• [DOCUMENT SECTION]:
........
OLYMPIA — Thought experiment for Democrats: What would it be like living under two years of emergency orders drafted by a Gov. Tim Eyman?
The anti-tax activist known for his initiatives to slash car-tab fees testified in a public hearing Monday against broad emergency powers of the type Gov. Jay Inslee has used during the COVID-19 pandemic.
“Instead of him shutting down certain businesses … I say you don’t have to pay your car tabs at all,” said Eyman, who ran for governor in 2020 but didn’t clear the primary.
“At a certain point, I believe you have to keep the checks and balances that you have,” Eyman continued, adding that he doesn’t believe in emergency powers “at all.”
Before the pandemic, Washington’s broad and powerful emergency statutes didn’t attract much notice.
Under state law, those powers — given generations ago by the Legislature to the governor — don’t have an expiration date, and they grant the governor broad authority to do things like restrict gatherings and set curfews.
Washington’s statute goes even further, allowing governors authority over “such other activities as he or she reasonably believes should be prohibited to help preserve and maintain life, health, property or the public peace,” according to the law.
Inslee and Democratic leaders have pointed to the success of Washington’s response, with the state having one of the lowest death rates due to COVID in the nation. And since the pandemic’s early days, the emergency-power law has been held up as constitutional in dozens of court challenges.
That’s little balm for Republicans — a minority in the state House and Senate — who have felt largely shut out of the response to the pandemic amid unified Democratic control.
Now, in the second legislative session held largely remotely due to COVID, Democratic lawmakers have allowed public hearings on proposals — one Democratic and one Republican — to put some curbs on the governor’s powers.
In order to advance this year, the bills need to be voted out of their committees by Thursday.
Each hearing drew more than 5,000 people to testify — with the overwhelming majority in favor of adding some limits to the executive branch’s authority.
On Monday, House lawmakers held a hearing — the one where Eyman spoke — on a more ambitious proposal to curb the governor’s powers.
Sponsored by Rep. Chris Corry, R-Yakima, House Bill 1772 would, among other things, limit a state of emergency to 60 days unless extended by the Legislature and allow lawmakers to terminate specific restrictions taken under that emergency order.
........
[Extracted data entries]
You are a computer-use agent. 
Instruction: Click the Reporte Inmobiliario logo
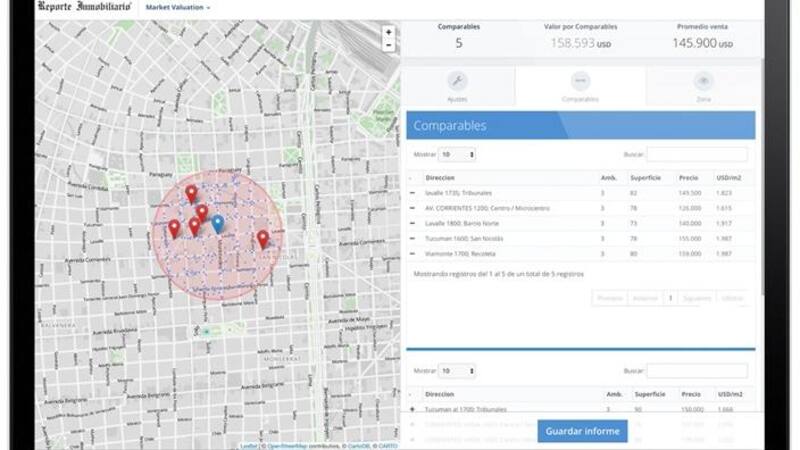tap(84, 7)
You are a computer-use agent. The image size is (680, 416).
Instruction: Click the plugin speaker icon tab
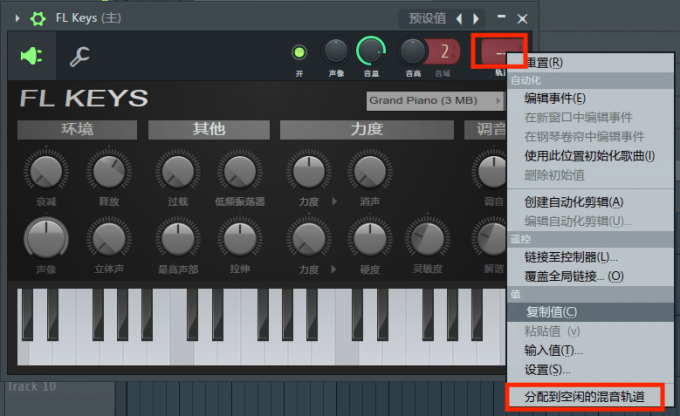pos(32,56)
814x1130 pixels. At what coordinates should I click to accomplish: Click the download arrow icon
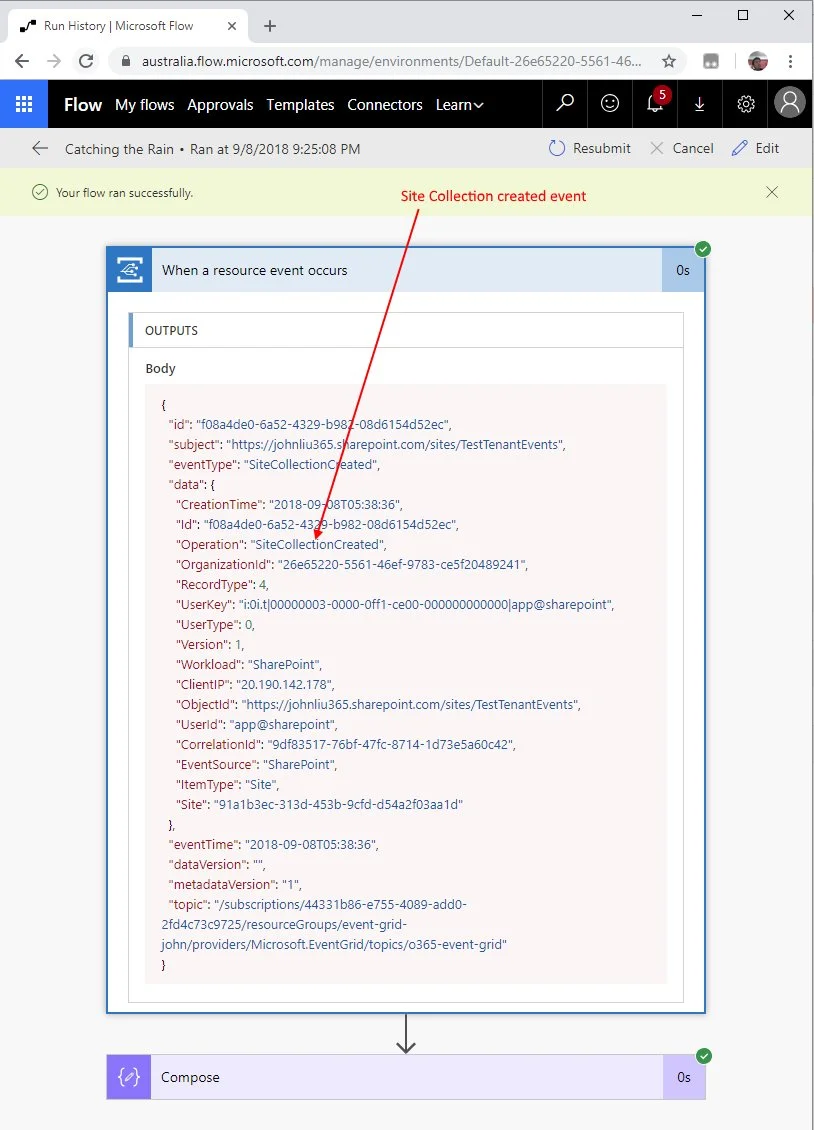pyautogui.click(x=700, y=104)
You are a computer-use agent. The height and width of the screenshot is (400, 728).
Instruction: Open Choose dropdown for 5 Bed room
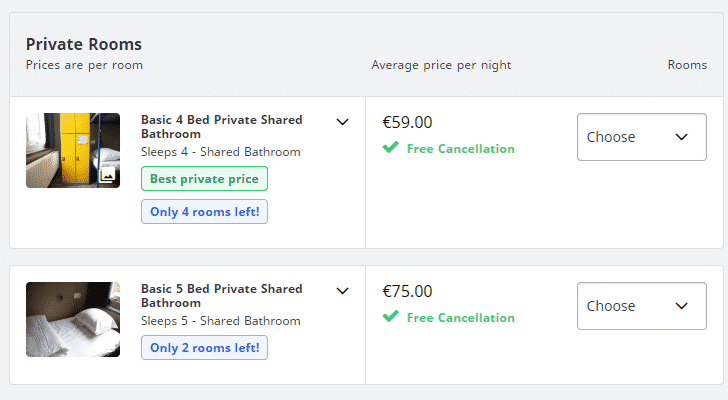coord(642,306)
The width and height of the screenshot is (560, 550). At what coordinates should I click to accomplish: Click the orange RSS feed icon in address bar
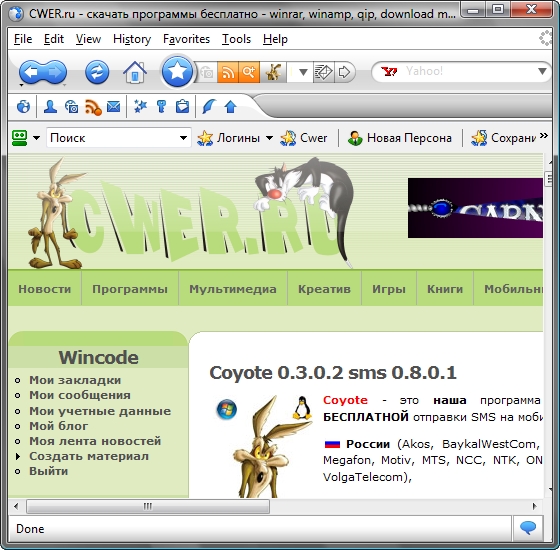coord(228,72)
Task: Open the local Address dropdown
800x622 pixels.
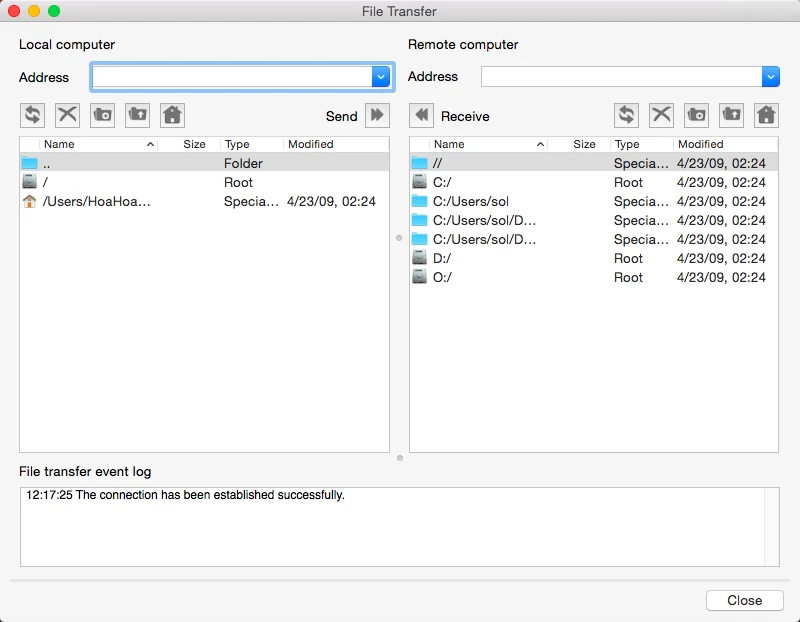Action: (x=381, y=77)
........
• [PROMPT 1]: Rewrite the stretch of the article on the governor's emergency powers from "That’s little balm" through "unified Democratic control.", replacing "balm" with "comfort".
• [PROMPT 2]: Please continue the article on the governor's emergency powers from its last sentence.
These entries were taken from a different source than the article.

• [ANSWER SECTION 1]:
That’s little comfort for Republicans — a minority in the state House and Senate — who have felt largely shut out of the response to the pandemic amid unified Democratic control.

• [ANSWER SECTION 2]:
“One of the things that impacted me the most during the last two years of the state of emergency were the panicked calls I’d get from businesses and individuals whenever they heard there was going to be a press conference” with the governor, Corry said.
“We’re not meant as people to live under long-term executive orders,” he added. “And the stress caused by living in fear and uncertainty is really not something I think any of us want our constituents to experience.”
Meanwhile, last week, lawmakers heard a proposal by Sen. Emily Randall, D-Bremerton, that would allow the four legislative leaders — the minority and majority leaders in the House and Senate — to cancel a state of emergency after 90 days.
In an interview, Randall said she’d at one recent point received more than 1,000 emails within 48 hours from residents calling for changes to the emergency power laws.
“There’s some question about whether or not one person should have control for so long,” she said.
If either bill advances in this year’s 60-day legislative session, it’s likely to be Randall’s Senate Bill 5909 — but a key pair of Democratic leaders don’t sound super enthused.
Asked about limits to his emergency powers last week in a regularly scheduled news conference, Inslee pointed to Washington’s low death rate and his work with the Democratic-controlled House and Senate during the pandemic.
“I’m just not very excited about this, because the Legislature has embraced what we’re doing,” Inslee said.
When drafting the two-year state budget last year, lawmakers made decisions on disbursing billions of dollars in federal COVID aid.
And even with the governor’s broad authority, the four legislative leaders already have the power to stop some emergency orders after 30 days, such as those that waive statutory obligations like rules involving liquor permits and inspections of long-term care facilities. The leaders have largely signed off to extend those orders throughout the pandemic.
House Speaker Laurie Jinkins, D-Tacoma, said she doesn’t have an objection to considering Randall’s bill if the Senate approves it.
But, “We’re nationally recognized as a state that has led the way in saving people’s lives … and the governor has made really good decisions,” Jinkins said during a question-and-answer session with reporters.
Jinkins also cast doubt on whether Randall’s bill would do much to change anything. With a two-thirds vote in each chamber, lawmakers have the power to call themselves into a special session and take action on emergency powers.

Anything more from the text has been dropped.